Le cas afghan n'est pas nécessairement duplicable ailleurs car tous les groupes actifs ne combattent pas de puissances étrangères. L'exemple du Sahel, où la France a récemment annoncé un retrait d'une partie de ses 5.100 soldats au profit de forces spéciales européennes, après plus de huit années de présence, est très différent du dossier afghan.
Mais "la conquête de l'Afghanistan par les talibans est quelque chose qui va enhardir les jihadistes partout", convient Aymenn Jawad Al-Tamimi, chercheur pour le programme sur l'extrémisme de l'Université George Washington (Etats-Unis). "C'est pertinent dans le contexte ouest-africain, où ont émergé toutes ces discussions sur les négociations avec le GSIM", le Groupe de soutien à l'islam et aux musulmans, affilié à Al-Qaïda.
La "résistance des peuples"
Les talibans ne se sont pas contentés de laisser pourrir la situation. Tout en faisant la guerre, ils ont négocié avec les Américains et le gouvernement afghan et avancé leurs pions avec les milices locales, clans et tribus qui font la mosaïque nationale.
Mais symboliquement, leur triomphe permet de convaincre les militants que "s'ils continuent à se battre, leurs adversaires finiront par s'effondrer", ajoute le chercheur irakien.

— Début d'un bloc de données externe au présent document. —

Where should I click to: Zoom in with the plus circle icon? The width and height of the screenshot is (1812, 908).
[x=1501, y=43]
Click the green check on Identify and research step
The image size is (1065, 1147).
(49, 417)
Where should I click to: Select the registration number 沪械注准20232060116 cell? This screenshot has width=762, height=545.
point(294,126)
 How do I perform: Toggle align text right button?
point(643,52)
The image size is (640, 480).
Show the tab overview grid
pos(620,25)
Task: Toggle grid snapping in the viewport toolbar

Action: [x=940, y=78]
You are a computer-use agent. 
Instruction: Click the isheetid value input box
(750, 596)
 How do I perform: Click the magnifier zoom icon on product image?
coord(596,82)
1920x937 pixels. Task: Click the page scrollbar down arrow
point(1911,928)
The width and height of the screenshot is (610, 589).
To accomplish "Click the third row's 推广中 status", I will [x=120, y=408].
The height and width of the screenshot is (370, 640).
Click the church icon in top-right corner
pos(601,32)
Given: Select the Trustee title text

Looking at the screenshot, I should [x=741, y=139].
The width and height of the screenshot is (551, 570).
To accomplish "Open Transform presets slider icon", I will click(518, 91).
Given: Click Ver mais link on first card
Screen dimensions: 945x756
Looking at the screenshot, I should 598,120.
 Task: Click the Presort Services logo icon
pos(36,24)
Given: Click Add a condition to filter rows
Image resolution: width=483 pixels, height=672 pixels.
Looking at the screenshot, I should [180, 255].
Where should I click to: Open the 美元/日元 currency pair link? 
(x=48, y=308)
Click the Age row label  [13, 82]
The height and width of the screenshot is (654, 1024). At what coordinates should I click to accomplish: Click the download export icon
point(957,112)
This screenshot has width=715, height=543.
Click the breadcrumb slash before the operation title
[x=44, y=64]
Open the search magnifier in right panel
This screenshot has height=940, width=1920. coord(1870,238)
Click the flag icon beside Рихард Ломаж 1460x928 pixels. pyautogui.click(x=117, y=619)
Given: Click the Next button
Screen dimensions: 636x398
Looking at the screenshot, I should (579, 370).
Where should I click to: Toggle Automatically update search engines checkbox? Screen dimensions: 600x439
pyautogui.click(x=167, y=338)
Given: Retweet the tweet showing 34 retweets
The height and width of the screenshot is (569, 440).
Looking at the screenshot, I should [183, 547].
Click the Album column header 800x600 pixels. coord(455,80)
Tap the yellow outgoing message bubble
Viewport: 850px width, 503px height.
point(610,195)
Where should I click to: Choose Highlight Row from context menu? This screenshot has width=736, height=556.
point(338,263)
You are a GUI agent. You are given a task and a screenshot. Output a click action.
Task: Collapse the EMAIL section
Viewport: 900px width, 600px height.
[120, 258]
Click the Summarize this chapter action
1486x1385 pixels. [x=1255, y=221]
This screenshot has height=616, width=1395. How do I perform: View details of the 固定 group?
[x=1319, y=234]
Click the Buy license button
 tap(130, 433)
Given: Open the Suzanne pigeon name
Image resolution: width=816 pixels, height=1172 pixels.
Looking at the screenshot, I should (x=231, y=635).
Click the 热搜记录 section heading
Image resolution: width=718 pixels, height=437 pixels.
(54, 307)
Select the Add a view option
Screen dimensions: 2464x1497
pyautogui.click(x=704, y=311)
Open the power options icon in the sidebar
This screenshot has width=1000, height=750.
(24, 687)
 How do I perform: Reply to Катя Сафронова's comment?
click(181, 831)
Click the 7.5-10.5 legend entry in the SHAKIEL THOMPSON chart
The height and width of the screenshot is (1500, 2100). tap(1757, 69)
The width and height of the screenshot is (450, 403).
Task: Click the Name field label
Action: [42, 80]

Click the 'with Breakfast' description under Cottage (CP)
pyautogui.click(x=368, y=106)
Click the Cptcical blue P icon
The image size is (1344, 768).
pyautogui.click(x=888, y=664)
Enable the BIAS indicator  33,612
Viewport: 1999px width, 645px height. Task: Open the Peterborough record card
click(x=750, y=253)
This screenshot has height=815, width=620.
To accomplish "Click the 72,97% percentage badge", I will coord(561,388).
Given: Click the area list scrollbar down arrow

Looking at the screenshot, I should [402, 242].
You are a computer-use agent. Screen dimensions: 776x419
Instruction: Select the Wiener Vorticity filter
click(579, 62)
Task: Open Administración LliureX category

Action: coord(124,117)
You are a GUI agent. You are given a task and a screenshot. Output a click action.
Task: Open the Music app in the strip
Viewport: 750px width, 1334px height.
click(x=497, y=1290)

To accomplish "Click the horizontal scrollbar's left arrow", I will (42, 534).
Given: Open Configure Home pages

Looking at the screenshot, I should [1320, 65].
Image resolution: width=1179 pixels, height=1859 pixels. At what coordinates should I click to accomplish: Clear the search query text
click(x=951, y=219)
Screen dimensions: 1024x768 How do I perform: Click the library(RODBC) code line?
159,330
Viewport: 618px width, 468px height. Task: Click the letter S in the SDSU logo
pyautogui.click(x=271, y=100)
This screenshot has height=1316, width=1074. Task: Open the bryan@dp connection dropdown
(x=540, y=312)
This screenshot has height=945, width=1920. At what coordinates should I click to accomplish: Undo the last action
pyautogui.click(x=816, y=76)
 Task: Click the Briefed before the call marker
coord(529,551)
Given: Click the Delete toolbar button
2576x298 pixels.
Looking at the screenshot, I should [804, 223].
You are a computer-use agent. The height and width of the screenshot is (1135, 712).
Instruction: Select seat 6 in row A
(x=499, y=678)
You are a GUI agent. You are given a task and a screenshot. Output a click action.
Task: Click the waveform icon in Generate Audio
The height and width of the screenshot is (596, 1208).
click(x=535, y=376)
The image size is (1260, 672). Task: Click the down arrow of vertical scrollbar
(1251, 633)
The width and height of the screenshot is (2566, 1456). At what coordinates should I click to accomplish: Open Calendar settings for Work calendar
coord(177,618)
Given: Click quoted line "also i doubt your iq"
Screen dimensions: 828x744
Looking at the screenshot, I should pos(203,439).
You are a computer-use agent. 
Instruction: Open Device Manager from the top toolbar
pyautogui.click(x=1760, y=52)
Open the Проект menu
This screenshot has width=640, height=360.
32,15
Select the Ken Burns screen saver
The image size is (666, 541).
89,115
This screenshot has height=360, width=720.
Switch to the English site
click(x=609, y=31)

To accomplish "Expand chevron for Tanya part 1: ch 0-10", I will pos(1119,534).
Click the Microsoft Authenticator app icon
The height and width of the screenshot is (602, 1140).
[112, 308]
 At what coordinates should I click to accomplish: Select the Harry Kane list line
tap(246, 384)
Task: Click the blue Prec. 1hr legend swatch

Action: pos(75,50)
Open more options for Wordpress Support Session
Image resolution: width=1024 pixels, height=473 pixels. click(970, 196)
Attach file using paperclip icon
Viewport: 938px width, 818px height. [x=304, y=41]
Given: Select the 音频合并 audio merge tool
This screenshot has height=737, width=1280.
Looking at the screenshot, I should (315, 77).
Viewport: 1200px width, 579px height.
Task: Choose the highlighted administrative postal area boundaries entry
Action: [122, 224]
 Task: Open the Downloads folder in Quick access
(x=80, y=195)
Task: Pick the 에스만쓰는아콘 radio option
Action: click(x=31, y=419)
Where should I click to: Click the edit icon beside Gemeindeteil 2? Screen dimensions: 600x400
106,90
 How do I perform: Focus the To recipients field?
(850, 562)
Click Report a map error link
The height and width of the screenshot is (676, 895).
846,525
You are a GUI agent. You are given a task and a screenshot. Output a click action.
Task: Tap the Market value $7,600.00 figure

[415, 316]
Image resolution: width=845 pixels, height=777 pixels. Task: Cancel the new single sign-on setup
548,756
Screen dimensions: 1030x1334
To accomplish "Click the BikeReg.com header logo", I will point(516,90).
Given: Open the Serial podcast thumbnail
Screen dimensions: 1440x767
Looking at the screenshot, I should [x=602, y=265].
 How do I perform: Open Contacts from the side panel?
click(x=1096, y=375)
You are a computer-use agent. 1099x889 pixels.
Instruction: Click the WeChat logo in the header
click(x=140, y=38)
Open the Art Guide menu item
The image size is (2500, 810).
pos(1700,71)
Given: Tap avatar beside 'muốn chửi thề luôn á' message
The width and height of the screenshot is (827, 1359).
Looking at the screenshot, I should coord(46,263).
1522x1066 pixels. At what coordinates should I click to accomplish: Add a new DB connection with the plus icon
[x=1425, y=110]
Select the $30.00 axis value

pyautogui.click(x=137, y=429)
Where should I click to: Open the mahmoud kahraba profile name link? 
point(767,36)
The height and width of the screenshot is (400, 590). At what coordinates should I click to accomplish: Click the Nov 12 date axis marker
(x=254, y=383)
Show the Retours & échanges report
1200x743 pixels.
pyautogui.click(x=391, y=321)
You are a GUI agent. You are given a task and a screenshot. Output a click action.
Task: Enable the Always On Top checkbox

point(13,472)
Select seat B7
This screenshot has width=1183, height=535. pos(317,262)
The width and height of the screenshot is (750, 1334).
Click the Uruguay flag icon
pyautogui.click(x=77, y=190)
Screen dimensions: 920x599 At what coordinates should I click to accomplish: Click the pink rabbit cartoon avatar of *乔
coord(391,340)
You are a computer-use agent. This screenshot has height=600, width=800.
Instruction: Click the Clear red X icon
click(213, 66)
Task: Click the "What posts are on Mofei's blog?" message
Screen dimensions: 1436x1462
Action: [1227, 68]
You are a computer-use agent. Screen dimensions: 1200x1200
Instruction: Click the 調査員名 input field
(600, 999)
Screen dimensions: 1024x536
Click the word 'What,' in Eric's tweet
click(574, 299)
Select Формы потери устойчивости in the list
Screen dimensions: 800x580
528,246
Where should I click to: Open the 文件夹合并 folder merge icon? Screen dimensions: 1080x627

Depuis 24 heures, les réseaux sociaux relaient moult commentaires de propagande de la sphère jihadiste. Dont celui du mouvement Hamas, selon lequel ce succès "prouve que la résistance des peuples, au sommet desquels notre peuple moudjahidine palestinien, mènera finalement à la victoire et à la réussite de ses objectifs de liberté et de retour, avec la permission d'Allah".
L'agence de propagande d'Al-Qaïda, Al-Thabat, assure pour sa part que "les musulmans et moudjahidine du Pakistan, Cachemire, Yémen, Syrie, Gaza, Somalie et Mali célèbrent la libération de l'Afghanistan et son application de la charia".
Du côté de l'EI, la question est plus épineuse. Quand Al-Qaïda a prêté allégeance aux talibans, l'EI les a qualifié d'apostats. En Afghanistan, la haine est d'autant plus tenace que l'Etat islamique au Khorasan (ISKP) a été créé par des transfuges talibans.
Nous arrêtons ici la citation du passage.